The procession of young dwarves, each bearing their bounty of Sulcho, came wearily down the wide stone steps into the main cave, where the great fire on the communal hearth had long since been banked for the day. Ungerthom, unfortunately, was near the front. As he set his foot down on the last step, a shroom rolled from his laden basket and dropped under his boot. It squashed most dramatically, and the youth’s foot slid on the pulpy mess, sending him skidding backwards. His basket soared upwards, spraying more mushrooms over the staircase, and in three ticks of a hobbit watch, the entire line had lost their footing, toppled over each other, and sent Sulcho rolling throughout the cavern.

Mashii Sahyeh, the Chief Foodtender, widened her already-huge eyes, sighed, and set her hands on ample hips. “All right, younglings, no use whining about it. Get the reed mats from the babes’ play area and scoop up all the shrooms quickly. They’ll take no harm if we leave this batch to dry by the hearth as is – and tomorrow you’ll be up at the break of dusk to pick the fresh ones we need! Except YOU, Bruk!”

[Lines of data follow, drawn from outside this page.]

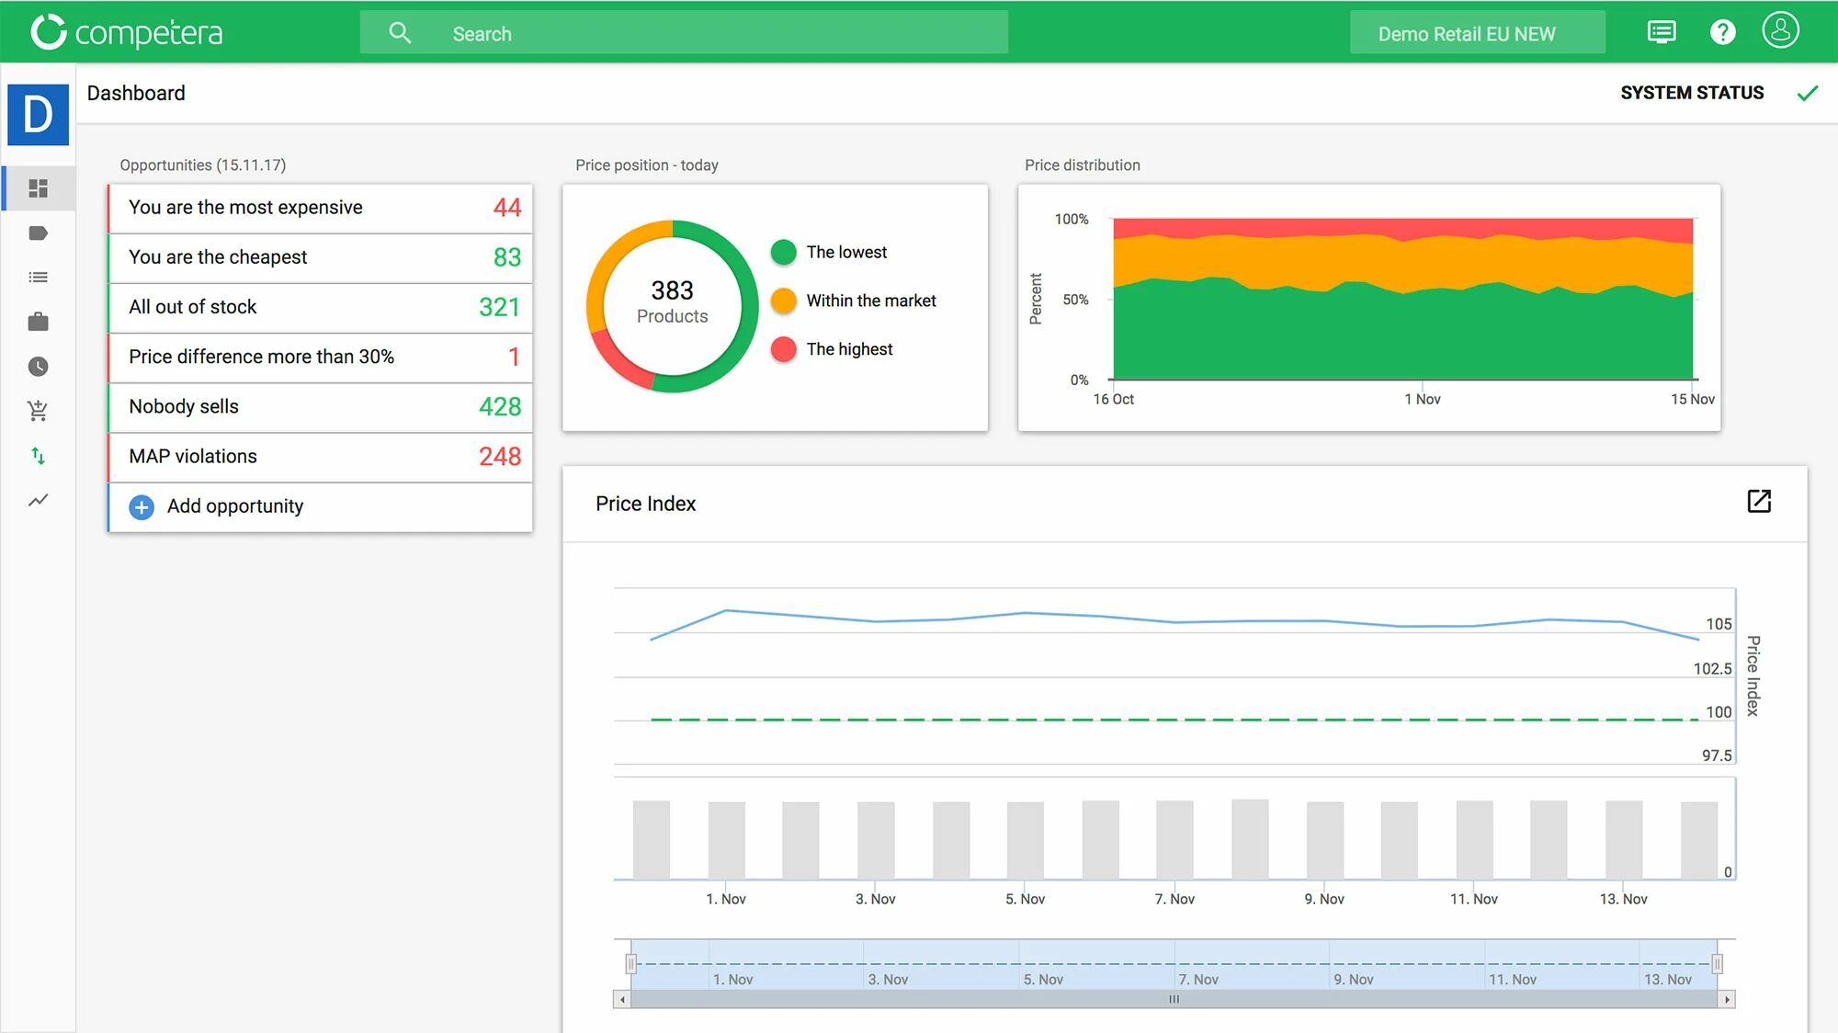Navigate to the list view icon
Image resolution: width=1838 pixels, height=1033 pixels.
[38, 277]
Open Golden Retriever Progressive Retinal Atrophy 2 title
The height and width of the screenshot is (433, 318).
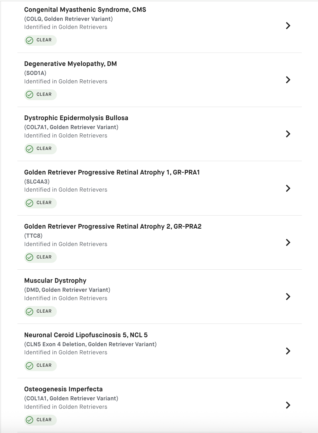tap(113, 226)
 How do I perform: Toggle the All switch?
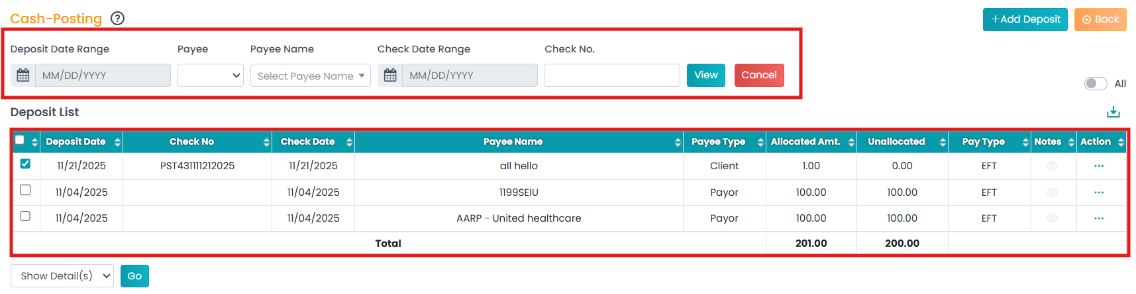1095,84
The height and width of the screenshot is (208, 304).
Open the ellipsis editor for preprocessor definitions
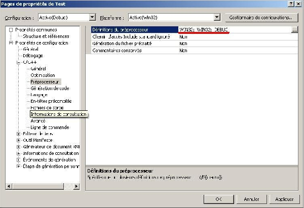coord(294,30)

Tahunden – Forgeday – did not go much better. Ungerthom trudged off to his default task of clearing rubble from his current tunnel assignment, and the support timbers – checked only three days ago – cracked through. Normally this would have made no difference as the wood was considered to be a secondary safety precaution: the Low Fore clan, like most Thergerim, prided themselves on the way in which they could remove rock to create useful and sturdy spaces. But the rock pillars which were supposed to have been actually supporting the tunnel roof simply crumbled like limestone, nearly filling the tunnel and trapping Ungerthom for about four hours. I say ‘trapping’, younglings, but of course he kept his head and began digging himself out from his side just as soon as the dust settled and the anxious tapcode from the other miners in his section died down. It took nearly another four hours to get the new rubble clear, so that was that for the day.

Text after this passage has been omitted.